The Hippocratic books now known as the Epidemics are entitled in Greek epidemiai. This title does not refer to epidemics as we now painfully recognize them, individual diseases which are spread widely through a population, whether by touch, inhaling, contact with wildlife, eating, drinking, kissing (which the elder Pliny, c. AD 70, recognized to be a means of transmitting diseases) or sex, while remaining one and the same disease. In the mid-fifth century BC, the amiable Ion, a poet and author from the island of Chios, composed Epidemiai which referred to his visits to the demos, or people, of individual city-states around the Greek world. His title has sometimes misled readers of the medical Epidemiai into thinking that their title, too, refers to traveling doctors’ visits to particular places. They refer to such visits, but their use of the verb epidemein shows that for them the word epidemia referred to the presence of a disease in a community. It was not necessarily a rampant disease in our sense of the word “epidemic,” and it was not contrasted with diseases which were endemic, a category the authors did not distinguish, but it was certainly a disease at large. This meaning was still correctly understood in later ancient commentaries on the Epidemic books.
By the mid-first century AD, seven books were grouped under this title: the grammarian Erotian referred then to “seven books of Epidemics” in the list of works which he considered, over-optimistically, to be by Hippocrates himself. The title went back to earlier editors, probably at least as early as the third century BC, but it may not have been used by any of the books’ original authors. All seven books share a distinctive feature. Whereas the other texts in the Hippocratic Corpus refer to patients in general, and only once, in passing, name an individual, the Epidemic books are quite different. They contain individual case histories, most of which specify the very place where the named patient lived, even the house or location. They are the very first observations and descriptions of real-life individuals during a number of days which survive anywhere in the world. In Babylonia written case histories of named individuals are unknown.

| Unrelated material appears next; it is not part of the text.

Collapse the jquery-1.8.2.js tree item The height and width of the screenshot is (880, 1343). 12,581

In China none survives until c. 170 BC, and even then they were presented for a different purpose, to defend their doctor-author’s reputation. In ancient Egypt, cases were discussed individually in the now-famous medical papyri whose contents date back into the second millennium BC, but they never name patients or describe observations of them day after day, let alone locate them at an exact address. The great Edwin Smith papyrus dates to c. 1600 BC, though the contents may be even older, and sets out advice on 43 surgical cases. A typical one begins as follows:
Practices for a sprain in a vertebra of his neck. If you treat a man for a sprain in a vertebra of his neck and you say to him, ‘Look at your shoulders and your middle’ and when he does so it is hard for him to look because of it, then you say about him: ‘One who has a sprain in a vertebra in his neck: an ailment I will handle’.

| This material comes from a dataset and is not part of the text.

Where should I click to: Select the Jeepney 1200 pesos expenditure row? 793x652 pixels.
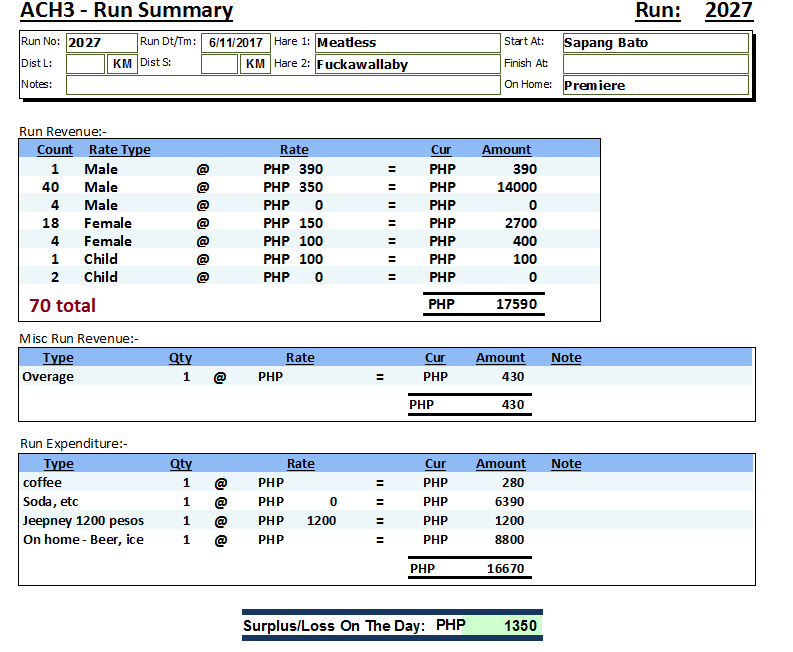coord(83,521)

You have to bandage him with fresh meat the first day. Afterwards you should treat him with alum and honey every day until he gets better.
The case histories in the Epidemic books are personalized, detailed and completely different: they never prescribe an application of useless raw meat. They refer individually to all manner of patients, to adults and children, women of varied status, and even to slaves, both male and female. In her personal poetry Sappho, c. 600 BC, had referred to the rapid sequence of physical effects which were induced in her by the sight of a girl with a man. The Epidemic case histories record carefully observed effects too, but always in other people. They draw on implicit medical thinking and cover a much wider range than Sappho’s self-presentation. Of the 120 case histories, here are seven examples, necessarily some of the shorter ones: the interpretation of a few of the Greek words is still uncertain.

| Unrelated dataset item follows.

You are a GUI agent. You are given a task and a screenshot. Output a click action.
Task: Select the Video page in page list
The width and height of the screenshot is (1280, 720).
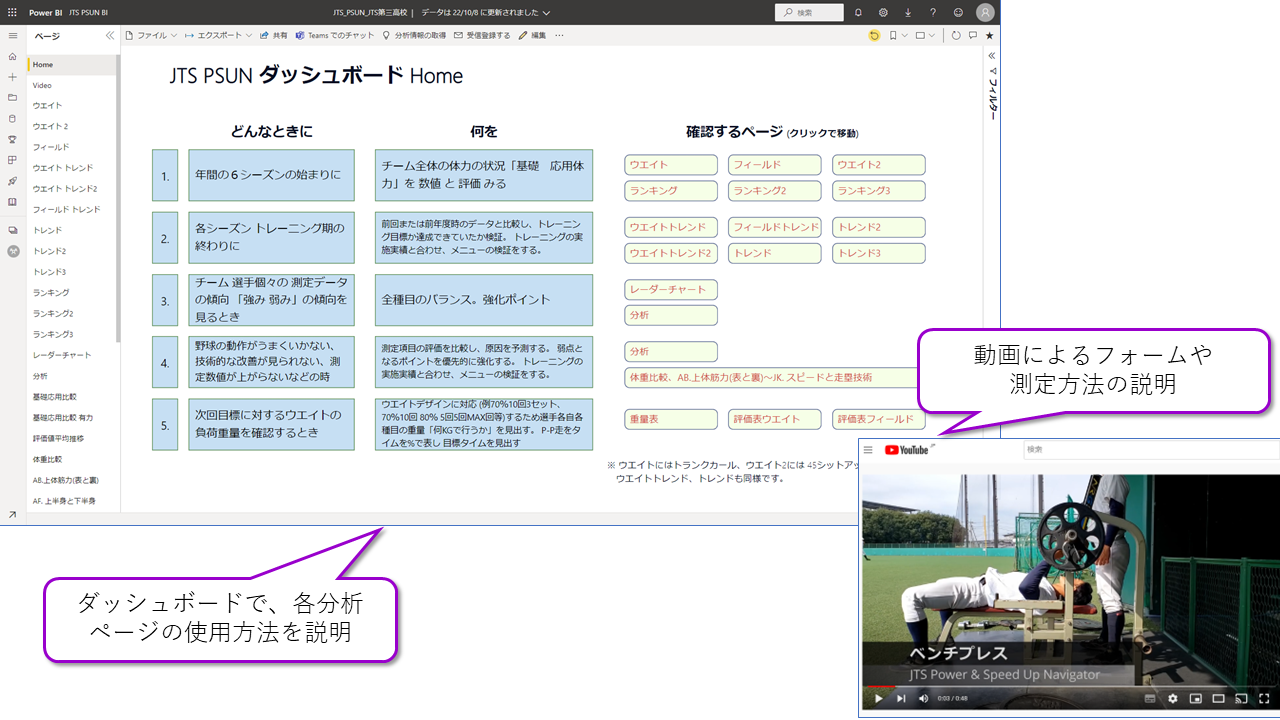point(42,85)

In the seventh book we learn about Parmeniscus, on whom even before, bouts of despondency used to fall and a desire to be rid of life, but at times, a good mood again. In Olynthus [a city in the Chalcidice in northern Greece] once during autumn he was lying in bed, voiceless, keeping quiet, trying just a little to begin to speak: he did just say something and again [became] voiceless. Bouts of sleep occurred but at times, insomnia. Tossing around in silence and distress and a hand on the abdomen as if he was in pain, but at other times, turning away, he lay in silence; without fever [the original Greek text is disputed here, crucially] on through to the end; breathing good; he said later he was recognizing those who came in. As for drink, sometimes he did not want it during the entire day and night when offered it; at other times he would suddenly seize the jar and drink all the water from it. Urine thick like a cart-animal’s. Towards the fourteenth day, that ceased.
Parmeniscus has been diagnosed retrospectively as a clear case of a melancholic attack, attested here before c. 350 BC. However, that diagnosis requires the text in the manuscripts to be emended at a crucial point: the manuscripts read “the fever on through to the end,” but his modern diagnosers change one letter in order to read “without fever to the end.” If they are wrong to do so, Parmeniscus becomes a fever patient, not a plain case of depression: the question remains open.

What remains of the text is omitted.